Problem to solve: When you reach the line with "Instruction: Select the 项目登记 stage button", transcribe it and each line after it through the last one below, exactly. Pictures stay out.

Saved entries:
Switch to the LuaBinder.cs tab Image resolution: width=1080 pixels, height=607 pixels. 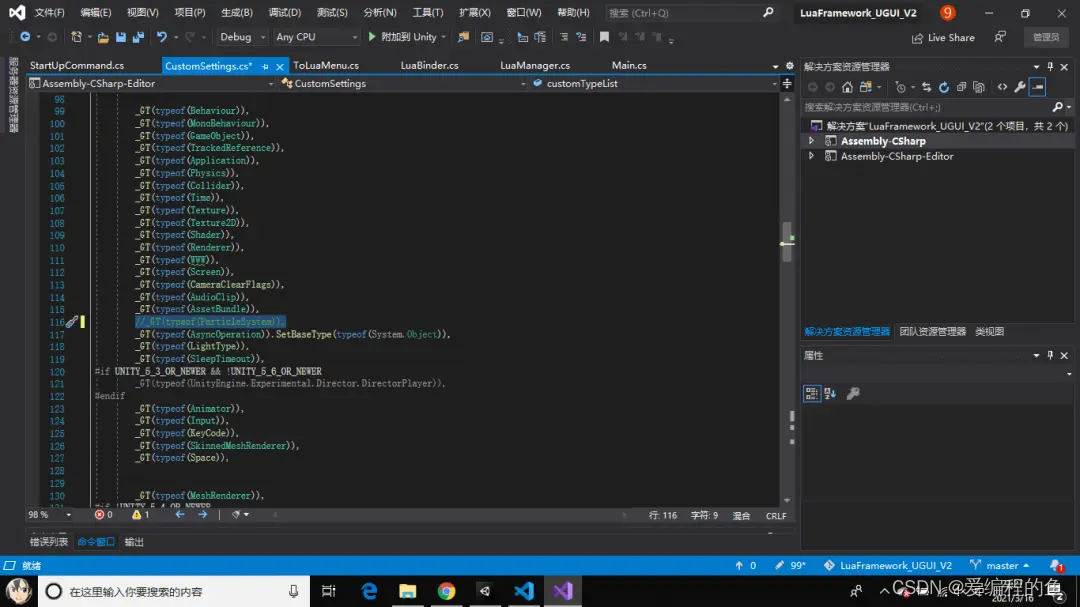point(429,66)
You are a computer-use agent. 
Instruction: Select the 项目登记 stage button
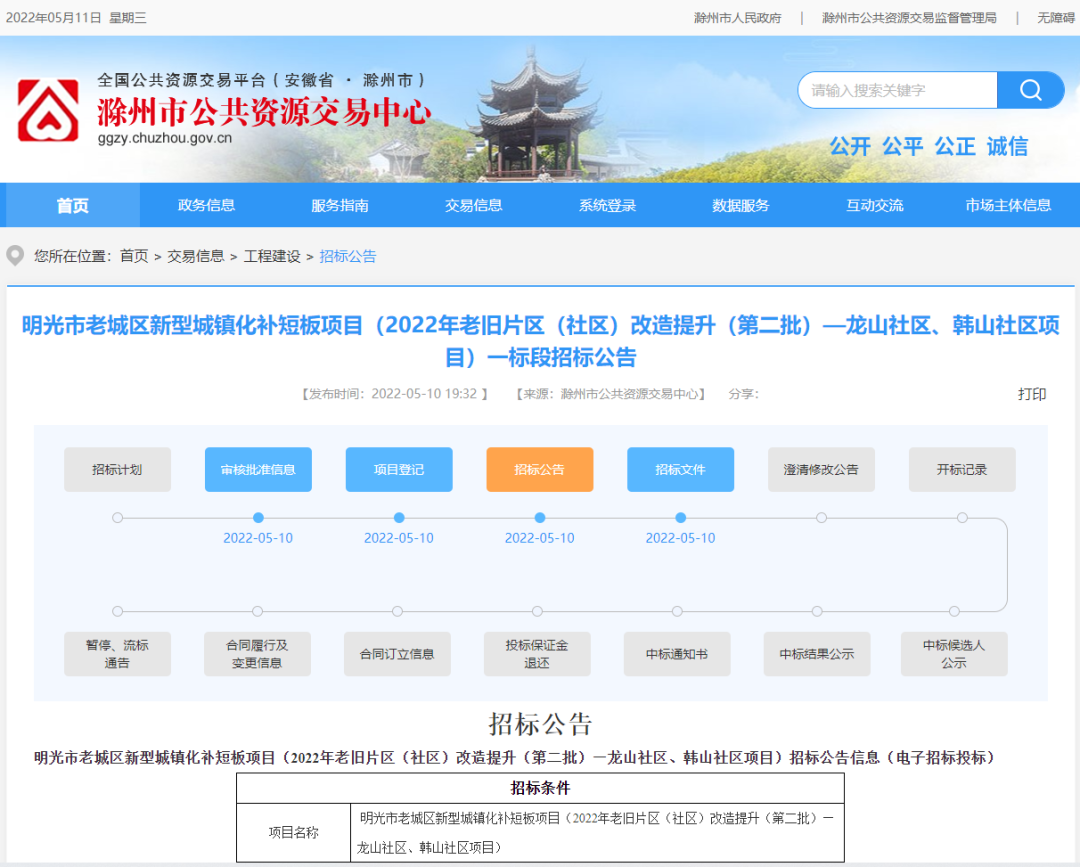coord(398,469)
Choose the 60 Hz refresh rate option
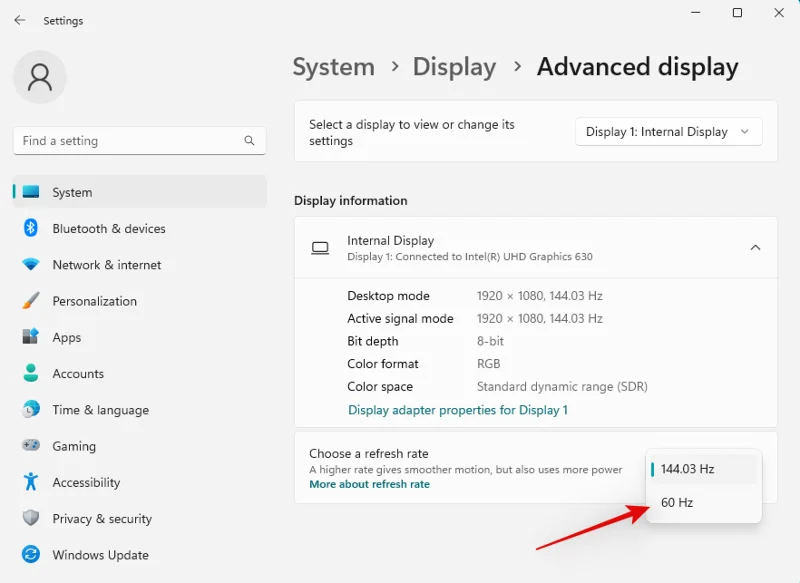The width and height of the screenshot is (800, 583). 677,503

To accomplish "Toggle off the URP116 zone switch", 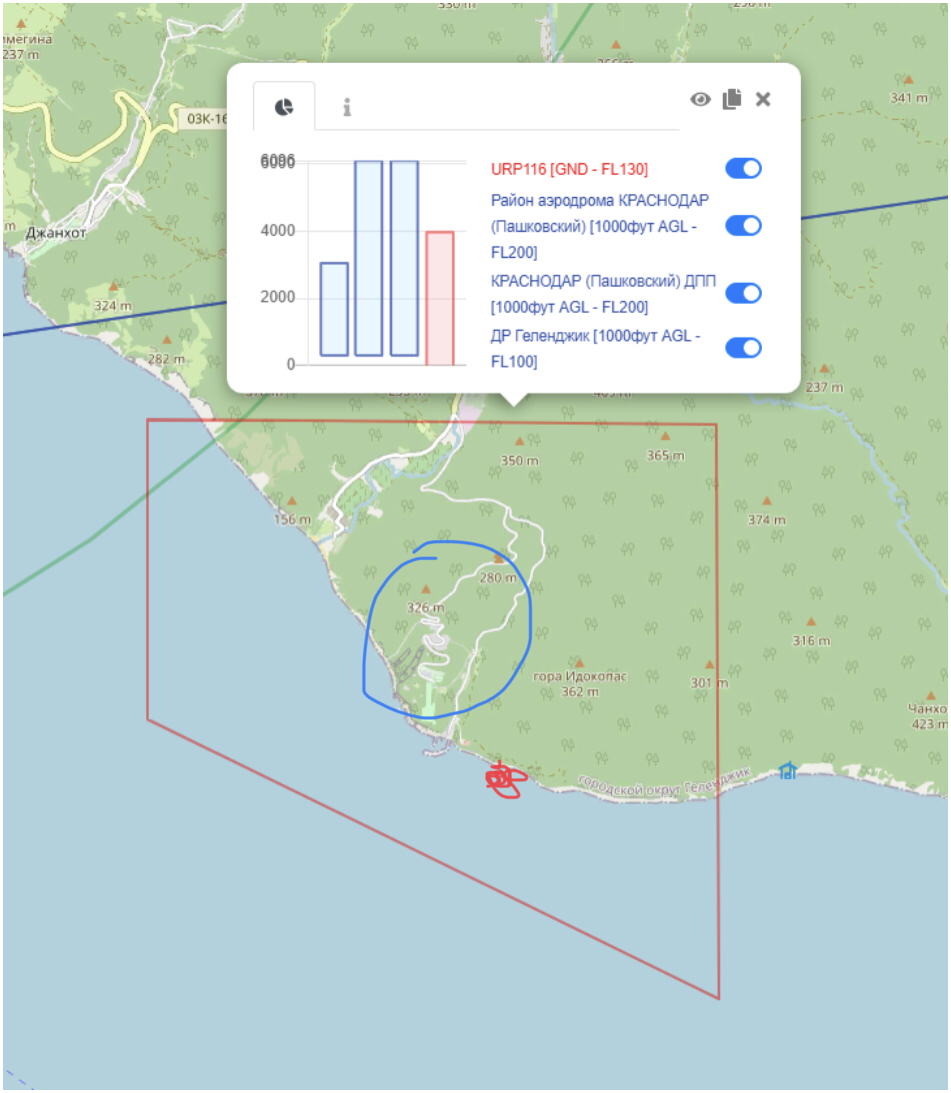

Worked solution:
Instruction: Select the 项目登记 stage button
coord(398,469)
Choose the 60 Hz refresh rate option
The width and height of the screenshot is (800, 583). 677,503

To accomplish "Toggle off the URP116 zone switch", 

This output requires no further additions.